Efeito das doenças autoimunes na fertilidade e gestação
- Na fertilidade
- Inflamação crônica: Pode afetar os ovários, útero e espermatozoides, dificultando a concepção.
- Alterações hormonais: Algumas doenças autoimunes afetam a regulação hormonal (ex: tireoidite de Hashimoto), impactando o ciclo menstrual e a ovulação.
- Falhas de implantação: O sistema imune pode atacar o embrião, interpretando-o como um “corpo estranho”.
- Na gestação
- Maior risco de abortamento espontâneo: Especialmente em casos de lúpus eritematoso sistêmico ou síndrome do anticorpo antifosfolípide.

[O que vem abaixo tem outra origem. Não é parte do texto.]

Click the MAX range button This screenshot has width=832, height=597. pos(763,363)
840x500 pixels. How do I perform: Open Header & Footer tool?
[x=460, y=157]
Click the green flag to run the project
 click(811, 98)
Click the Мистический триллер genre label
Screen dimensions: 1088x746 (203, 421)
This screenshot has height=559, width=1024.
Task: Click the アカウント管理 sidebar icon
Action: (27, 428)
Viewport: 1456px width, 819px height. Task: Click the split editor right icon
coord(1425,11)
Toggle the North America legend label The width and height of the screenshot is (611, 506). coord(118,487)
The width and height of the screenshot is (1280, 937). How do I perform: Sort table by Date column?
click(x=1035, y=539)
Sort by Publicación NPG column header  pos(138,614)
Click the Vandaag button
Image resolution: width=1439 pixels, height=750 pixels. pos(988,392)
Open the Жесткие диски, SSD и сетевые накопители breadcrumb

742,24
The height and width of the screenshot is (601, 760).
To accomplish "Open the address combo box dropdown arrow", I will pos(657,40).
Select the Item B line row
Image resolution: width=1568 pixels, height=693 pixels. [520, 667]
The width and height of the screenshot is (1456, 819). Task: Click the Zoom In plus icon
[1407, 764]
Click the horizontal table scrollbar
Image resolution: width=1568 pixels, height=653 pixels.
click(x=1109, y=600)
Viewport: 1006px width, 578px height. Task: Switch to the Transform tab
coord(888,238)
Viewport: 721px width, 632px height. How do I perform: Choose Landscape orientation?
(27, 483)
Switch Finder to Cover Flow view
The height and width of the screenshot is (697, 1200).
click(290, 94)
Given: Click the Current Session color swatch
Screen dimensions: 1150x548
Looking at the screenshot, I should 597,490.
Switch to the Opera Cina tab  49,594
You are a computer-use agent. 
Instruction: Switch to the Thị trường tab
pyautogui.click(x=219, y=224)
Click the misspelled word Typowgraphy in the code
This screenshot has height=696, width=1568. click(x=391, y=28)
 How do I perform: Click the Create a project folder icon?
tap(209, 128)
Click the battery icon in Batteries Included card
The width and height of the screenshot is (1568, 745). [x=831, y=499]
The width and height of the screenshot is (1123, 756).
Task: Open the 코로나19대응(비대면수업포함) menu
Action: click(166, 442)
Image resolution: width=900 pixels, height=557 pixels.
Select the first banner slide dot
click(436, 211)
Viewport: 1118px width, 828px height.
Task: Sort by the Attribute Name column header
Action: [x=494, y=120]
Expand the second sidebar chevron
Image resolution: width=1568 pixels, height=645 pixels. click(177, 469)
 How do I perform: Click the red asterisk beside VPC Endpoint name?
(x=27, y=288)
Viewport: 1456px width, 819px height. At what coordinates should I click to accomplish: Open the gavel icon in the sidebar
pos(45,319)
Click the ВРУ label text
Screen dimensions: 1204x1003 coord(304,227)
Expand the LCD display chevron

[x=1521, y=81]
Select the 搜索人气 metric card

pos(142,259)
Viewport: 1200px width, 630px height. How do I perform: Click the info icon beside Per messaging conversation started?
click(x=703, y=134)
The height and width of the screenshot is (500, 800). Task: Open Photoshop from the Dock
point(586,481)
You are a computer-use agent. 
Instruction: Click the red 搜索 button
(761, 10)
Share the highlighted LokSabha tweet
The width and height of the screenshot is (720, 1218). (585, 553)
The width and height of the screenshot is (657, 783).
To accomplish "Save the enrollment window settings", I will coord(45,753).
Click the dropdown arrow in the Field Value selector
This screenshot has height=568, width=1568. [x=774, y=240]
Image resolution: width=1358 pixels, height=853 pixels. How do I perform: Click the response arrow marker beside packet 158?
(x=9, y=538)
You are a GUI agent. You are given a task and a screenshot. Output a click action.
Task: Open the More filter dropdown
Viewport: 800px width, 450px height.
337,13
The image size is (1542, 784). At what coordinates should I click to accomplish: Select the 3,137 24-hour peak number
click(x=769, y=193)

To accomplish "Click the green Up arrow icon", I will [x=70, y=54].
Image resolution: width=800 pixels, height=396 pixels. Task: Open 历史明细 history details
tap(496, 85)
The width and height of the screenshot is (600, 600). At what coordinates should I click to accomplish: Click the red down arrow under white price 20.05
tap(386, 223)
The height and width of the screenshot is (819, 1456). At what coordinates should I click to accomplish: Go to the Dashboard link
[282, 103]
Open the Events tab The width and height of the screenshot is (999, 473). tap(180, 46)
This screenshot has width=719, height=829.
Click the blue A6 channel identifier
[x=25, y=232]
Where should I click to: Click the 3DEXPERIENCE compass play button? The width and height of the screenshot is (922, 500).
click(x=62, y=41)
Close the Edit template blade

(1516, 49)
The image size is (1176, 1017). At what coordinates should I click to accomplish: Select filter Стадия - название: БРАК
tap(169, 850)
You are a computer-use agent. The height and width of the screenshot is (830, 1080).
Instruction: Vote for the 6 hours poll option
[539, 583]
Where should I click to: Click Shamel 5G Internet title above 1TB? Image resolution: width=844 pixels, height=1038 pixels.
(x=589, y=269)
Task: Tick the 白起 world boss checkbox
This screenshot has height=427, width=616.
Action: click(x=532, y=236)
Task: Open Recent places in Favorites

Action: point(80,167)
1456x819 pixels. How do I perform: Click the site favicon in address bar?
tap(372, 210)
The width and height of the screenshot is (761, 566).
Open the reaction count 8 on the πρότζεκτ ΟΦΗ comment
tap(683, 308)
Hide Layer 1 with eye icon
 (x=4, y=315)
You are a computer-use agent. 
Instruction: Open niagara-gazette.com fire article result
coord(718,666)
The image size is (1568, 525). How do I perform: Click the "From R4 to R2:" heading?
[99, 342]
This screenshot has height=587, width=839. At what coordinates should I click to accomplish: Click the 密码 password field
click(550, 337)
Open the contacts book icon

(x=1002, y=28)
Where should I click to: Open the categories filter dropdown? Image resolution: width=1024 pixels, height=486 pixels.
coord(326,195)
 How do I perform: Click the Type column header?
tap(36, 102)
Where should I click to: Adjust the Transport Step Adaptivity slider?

- Complicações gestacionais: Pré-eclâmpsia, restrição de crescimento intrauterino e parto prematuro são mais comuns.
- Transmissão de autoanticorpos: Em alguns casos, anticorpos maternos podem atravessar a placenta e afetar o bebê (ex: lúpus neonatal).
- Necessidade de acompanhamento especializado: Obstetra de alto risco + reumatologista/imunologista.
- Aspecto psicológico
- Mulheres com doenças autoimunes podem sentir ansiedade, medo de perder o bebê ou culpa por possíveis riscos.
- Apoio psicológico é fundamental para reduzir estresse, que pode piorar a resposta inflamatória.